SOURCE DATA:
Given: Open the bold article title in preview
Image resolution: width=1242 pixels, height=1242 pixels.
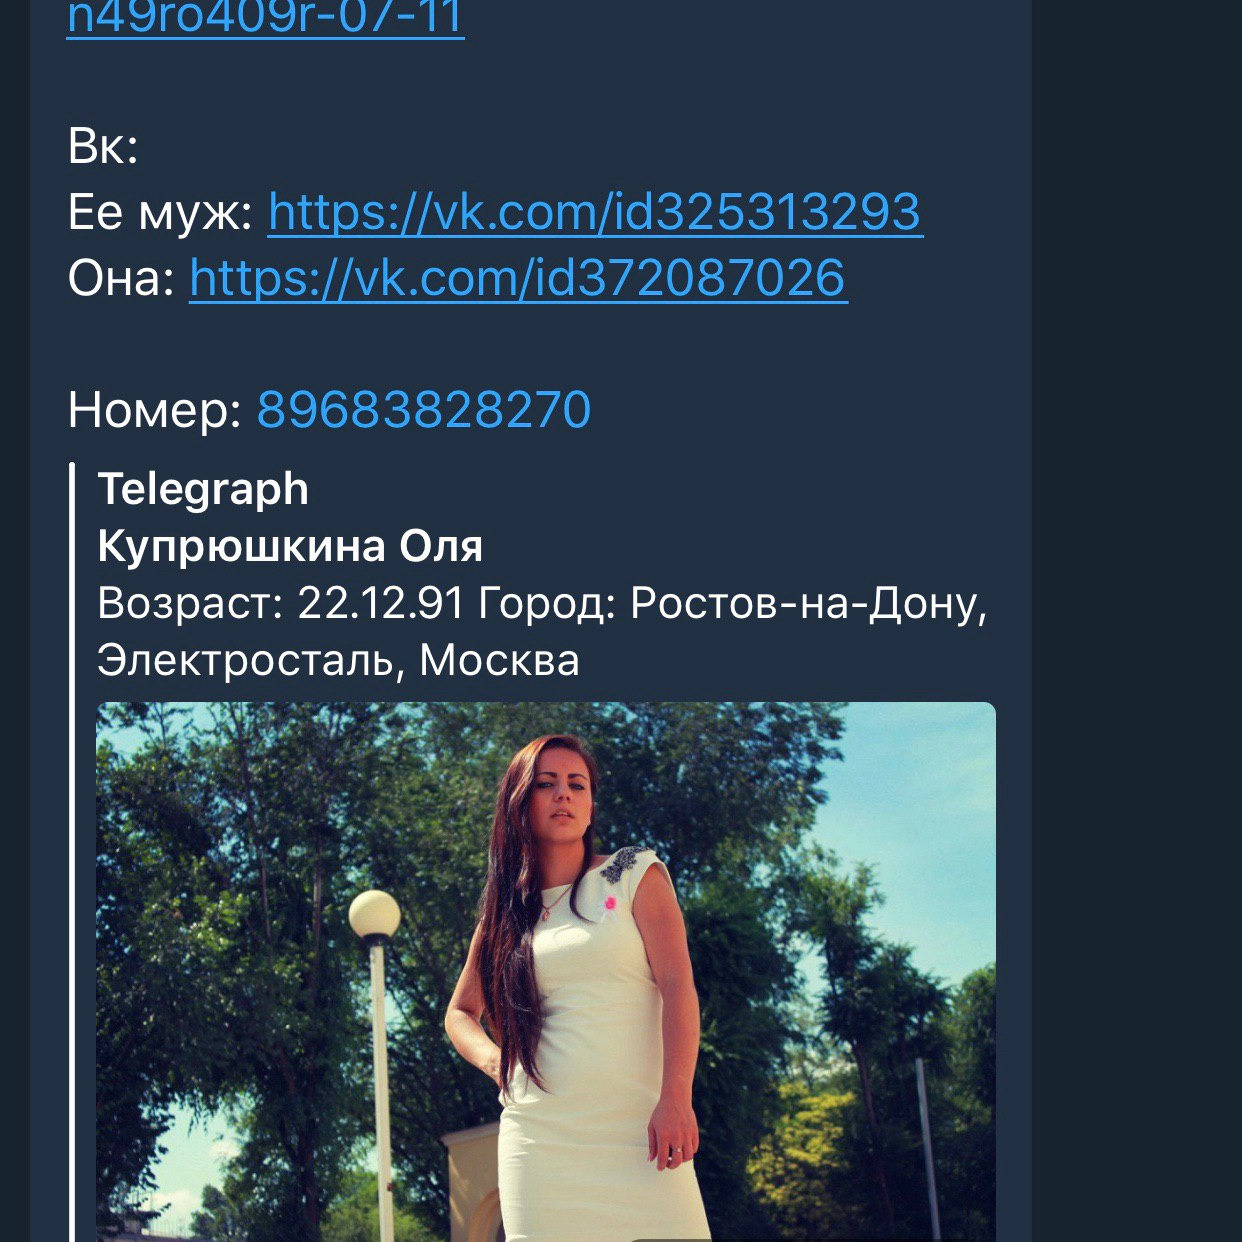Looking at the screenshot, I should tap(290, 546).
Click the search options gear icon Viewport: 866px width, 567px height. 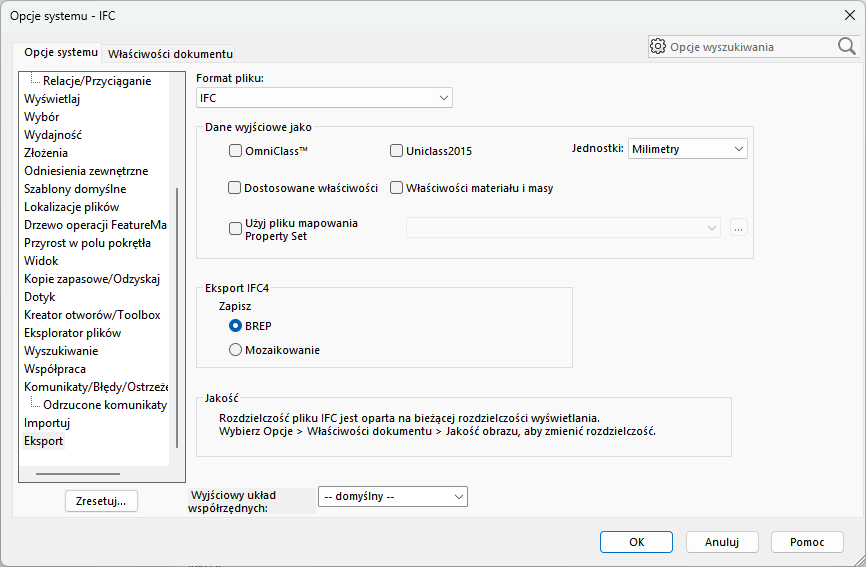(658, 46)
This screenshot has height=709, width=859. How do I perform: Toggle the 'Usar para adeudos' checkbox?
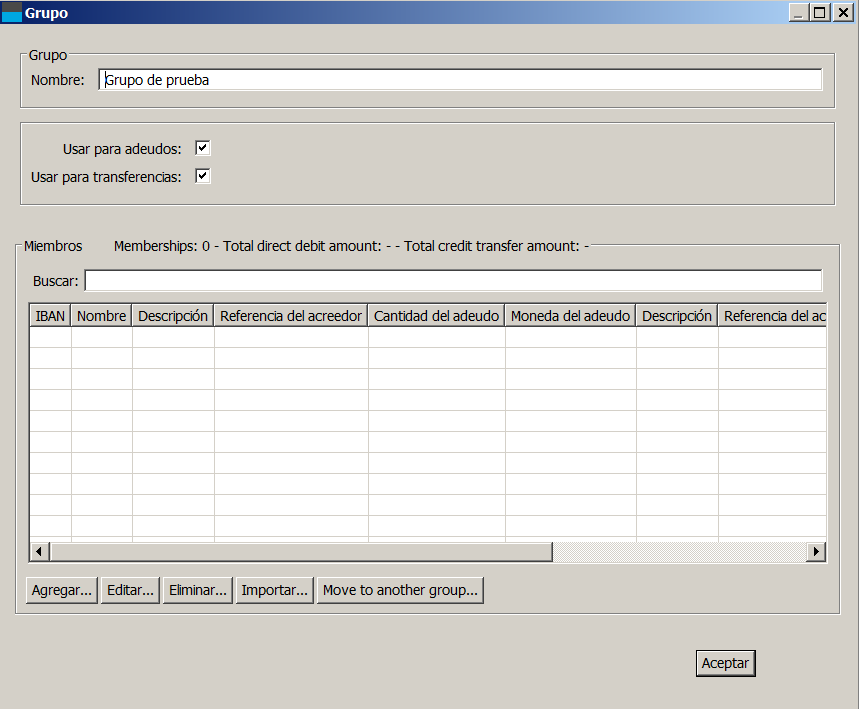[x=203, y=148]

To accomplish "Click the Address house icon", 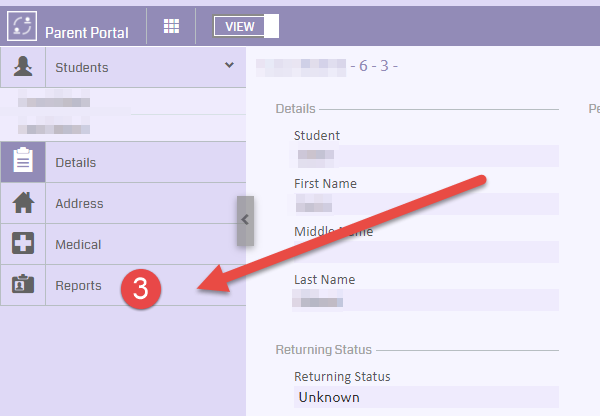I will (22, 203).
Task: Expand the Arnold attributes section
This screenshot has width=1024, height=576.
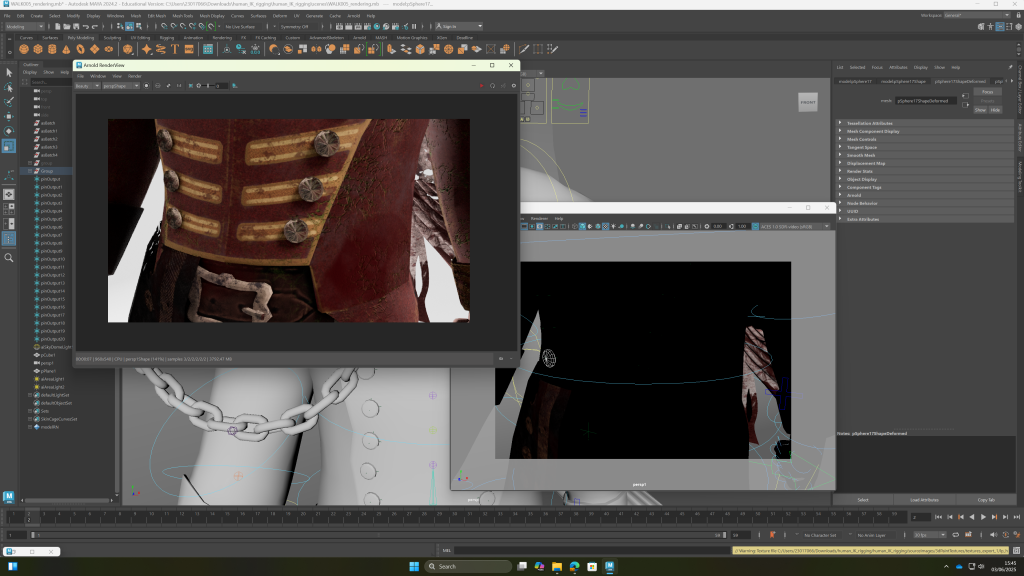Action: tap(854, 195)
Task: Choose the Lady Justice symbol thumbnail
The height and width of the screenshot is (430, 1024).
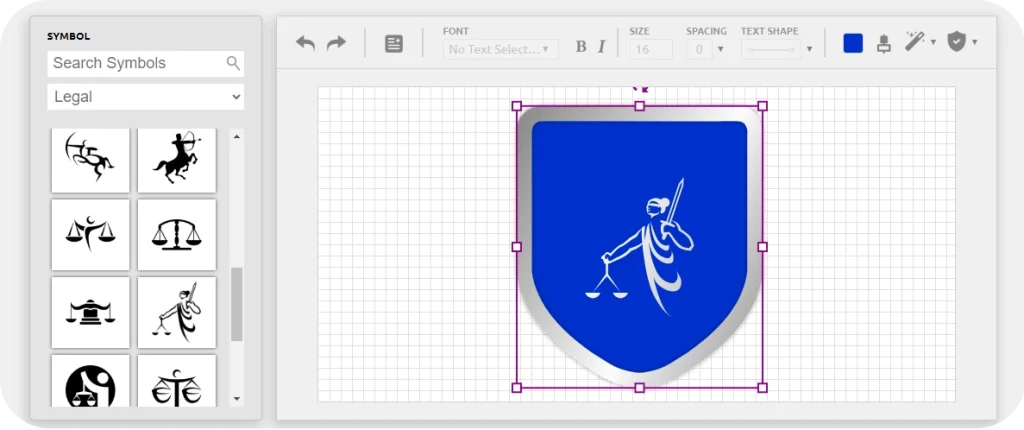Action: pyautogui.click(x=176, y=312)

WHAT IS NEEDED: Copy exactly the lines that begin at the one containing "The height and" and end at the last line of the records, both included, omitting the pictures.

RESPONSE:
The height and width of the screenshot is (430, 1024).
Action: pyautogui.click(x=176, y=312)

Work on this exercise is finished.